- **SET TASKS**:
A - Copy word for word the part of the Kubernetes forum thread below that opens with the words containing "Kubernetes largely won" and closes with "numerous other options.".
B - Write what comes next in the Kubernetes forum thread below, starting right after its last sentence.

- **TEXT BLOCK**:

Kubernetes largely won the container wars. No other toolchain will ever have as complete of an ecosystem, but at the same time you also dodge the risks of betting on some SaaS solution that will milk your wallet dry with paid tiers and will fold a few years down the line. I'd say that all of the aforementioned technologies support all of the basic concerns (deployments, monitoring, storage, resource limits etc.).


Just wanted to say that I think this is an excellent overview of the landscape!


Thanks!

Of course, things might change somewhat in the next years, we have seen both new tooling be developed and become viable, like Lens (https://k8slens.dev/) and some nice CLI tooling, like k9s (https://k9scli.io/), as well as numerous other options.

Though I guess things won't change as much for Docker Swarm (which is feature complete and doesn't have much new stuff be developed for it) or Hashicorp Nomad (because their "HashiStack" covers most of what you need already).


i would have agreed with OP three years ago when kubernetes was very niche and setting it up was difficult. today, kubes is very easy to get going with.

you can set it up locally with kind or k3s for local dev, and use a cloud vendor's flavor in production. last time i tried to get a local dev env working for lambda, i spent a lot of time hacking on runtime-level stuff. it was not pleasant.

additionally, the market of devs and operators fluent in it has grown by a lot. many people are getting their CKx certs, and there are enough companies using it now to create reliable supply.

i say this because the lift from "my app is working in docker" to "my app is working in kubernetes" is much smaller than it used to be. given that OP is suggesting container runtimes as the alternative (which can get very expensive; much more so than using kubernetes for everything), i think that if a business is at a point where they are containerizing to accelerate releases, then kubernetes is a natural next step. anything else in between is at best a costly dependency and at worst throwaway.


Kubernetes are amazing at what they do, but only relevant to ~0.1% of the companies in my opinion. It's way too complex and too much work for the rest of the world, and not worth the time invested.

A lot can be accomplished with simple virtual machines and some sort of auto scaling groups (depending on your cloud provider they have different names).

Kubernetes are amazing at unifying your workloads on any clouds though. If you care about portability, you should either consider using kubernetes for everything or using a tool that abstracts your configuration in a cloud-agnostic way. Although I'm a bit biased on this one.


Simple is subjective and dependent on where you're coming from. If you're used to Kubernetes then managing virtual machines seems needlessly time consuming and vice versa.


Might never need kubernetes: https://stackexchange.com/performance


Stack Overflow has been increasingly using Kubernetes for last few years, though.


Oh man, my org at FB was the test bench for moving to containerization and fancy service discovery and all that (Tupperware, just a different Borg reimplementation). It eventually got pretty good, but it never stopped being mad overkill for single-thousands of boxes. When you’re in the 10s or 100s of thousands in a fleet, or when you’ve got workloads that don’t neatly slot into your SKUs, Kube/Borg/TW/Mesos are The Way. No doubt about it.

- **LISTED RECORDS**:
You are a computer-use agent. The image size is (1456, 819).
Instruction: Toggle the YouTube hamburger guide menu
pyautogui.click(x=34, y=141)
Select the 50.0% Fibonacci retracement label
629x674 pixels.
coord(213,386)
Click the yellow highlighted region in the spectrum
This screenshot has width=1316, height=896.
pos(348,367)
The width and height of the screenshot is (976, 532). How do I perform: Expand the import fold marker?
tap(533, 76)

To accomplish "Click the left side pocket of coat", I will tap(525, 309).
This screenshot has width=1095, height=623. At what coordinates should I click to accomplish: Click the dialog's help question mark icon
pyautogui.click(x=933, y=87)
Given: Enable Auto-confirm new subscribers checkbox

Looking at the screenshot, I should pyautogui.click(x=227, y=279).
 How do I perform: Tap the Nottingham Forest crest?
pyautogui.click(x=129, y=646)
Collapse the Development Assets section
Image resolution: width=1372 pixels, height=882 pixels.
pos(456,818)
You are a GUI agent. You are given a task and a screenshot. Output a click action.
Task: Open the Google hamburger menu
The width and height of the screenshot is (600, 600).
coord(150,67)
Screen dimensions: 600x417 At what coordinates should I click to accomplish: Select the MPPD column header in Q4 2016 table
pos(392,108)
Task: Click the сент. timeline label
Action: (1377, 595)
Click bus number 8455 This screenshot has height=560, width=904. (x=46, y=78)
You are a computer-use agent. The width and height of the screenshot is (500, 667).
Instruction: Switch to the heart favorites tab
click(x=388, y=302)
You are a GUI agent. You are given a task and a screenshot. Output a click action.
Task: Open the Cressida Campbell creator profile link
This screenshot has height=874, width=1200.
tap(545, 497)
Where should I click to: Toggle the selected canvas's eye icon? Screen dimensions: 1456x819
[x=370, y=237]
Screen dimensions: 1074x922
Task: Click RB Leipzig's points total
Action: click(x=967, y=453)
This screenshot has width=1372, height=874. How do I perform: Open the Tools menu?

- **EXPECTED OUTPUTS**:
A -
Kubernetes largely won the container wars. No other toolchain will ever have as complete of an ecosystem, but at the same time you also dodge the risks of betting on some SaaS solution that will milk your wallet dry with paid tiers and will fold a few years down the line. I'd say that all of the aforementioned technologies support all of the basic concerns (deployments, monitoring, storage, resource limits etc.).


Just wanted to say that I think this is an excellent overview of the landscape!


Thanks!

Of course, things might change somewhat in the next years, we have seen both new tooling be developed and become viable, like Lens (https://k8slens.dev/) and some nice CLI tooling, like k9s (https://k9scli.io/), as well as numerous other options.

B -
But it’s always seemed zany to me to stack namespaces/cgroups/etc. on top of Xen or whatever EC2 is using. Yo dawg I heard you like an abstract machine so I put…

There are just separate concerns:

- reproducibility (shared libraries argggghh) - resource limits to bin-pack SKUs - service discovery - failover - operational affordance

And I’ve seen it get so ugly to conflate these very different imperatives. Running 100Ks that need to web serve on demand but web index when idle? Yeah, now you need the whole enchilada.

But it’s false and harmful to promote the idea that the minute you need Grafana or DNS or Salt/Ansible/Nix/whatever that you need BORG.

There are scenarios where I would enthusiastically break out Kube, but most of the marketing around it falls into my “and you will do nothing, because you can do nothing.” bucket.


It's really hard to break through the fog of metaphors here. Are you saying that below 10000 boxes it's worth doing something else to deploy on to them than k8s? What would that be?


Well, if you're using it for development, it doesn't make sense.. You're probably doing all the microservices, which should mean that those services are the responsibility of another team. It also means they should have a testing / staging / development version online somewhere.

If you're developing MS Paint.. do you really need to have to compile windows and all the dependencies?


>You're probably doing all the microservices, which should mean that those services are the responsibility of another team.

You can't imagine how many time i had to tell customers what micro-services are.

Micro-service-architecture are teams who declare a common interface, and then can change their service without informing other teams and the whole system still works.

Declaring a Micro-service-architecture need's a lot of time and highly experienced interface planer's (in a perfect world those should never change).


Running Caprover on a VPS has been a very nice alternative to full K8s. It is like your mini Heroku but not too much magic involved. A lightweight wrapper around Docker containers but comes with a nice GUI and handles networking between your applications. the One Click apps are also very useful for quickly spinning up databases and stuff like that.


Startups should almost never use k8s. They need to iterate fast and ignore the complexities of infra. k8s is far too complex for most small companies.

CapRover Droplet on Digital Ocean + deploy your Rails app with git. Scale your single VPS up as needed. Most don’t need much beyond that for quite a while.


I have never heard of CapRover and I dont know how to use it. I do know how to use Kubernetes across Digital Ocean, AWS, GCP and Azure. Just had to learn it once. I don't even use it for scaling. Not complex at all. I've used it for four years. Literally never had a problem with it. It just runs.


my advice is use k8s if you know it, don't if you don't


How can anyone tell if they know kubernetes?

Most people who complain about k8s being complicated, convinced themselves they know it in the first place, and thought it is somehow going to make their life easier down the road. But it is not a plug and play tool as they hoped and unlike most tools where you can learn as you go, with k8s it becomes troubleshooting as you go.

It is like when I tried to use git branches on my first git based plaintext writing project. I thought it is nice and all but when you throw merge conflicts and rebase and remote branches within the first 2 weeks, it shifted from doing the actual thing, to just troubleshooting git. With k8s that is exponentially complicated.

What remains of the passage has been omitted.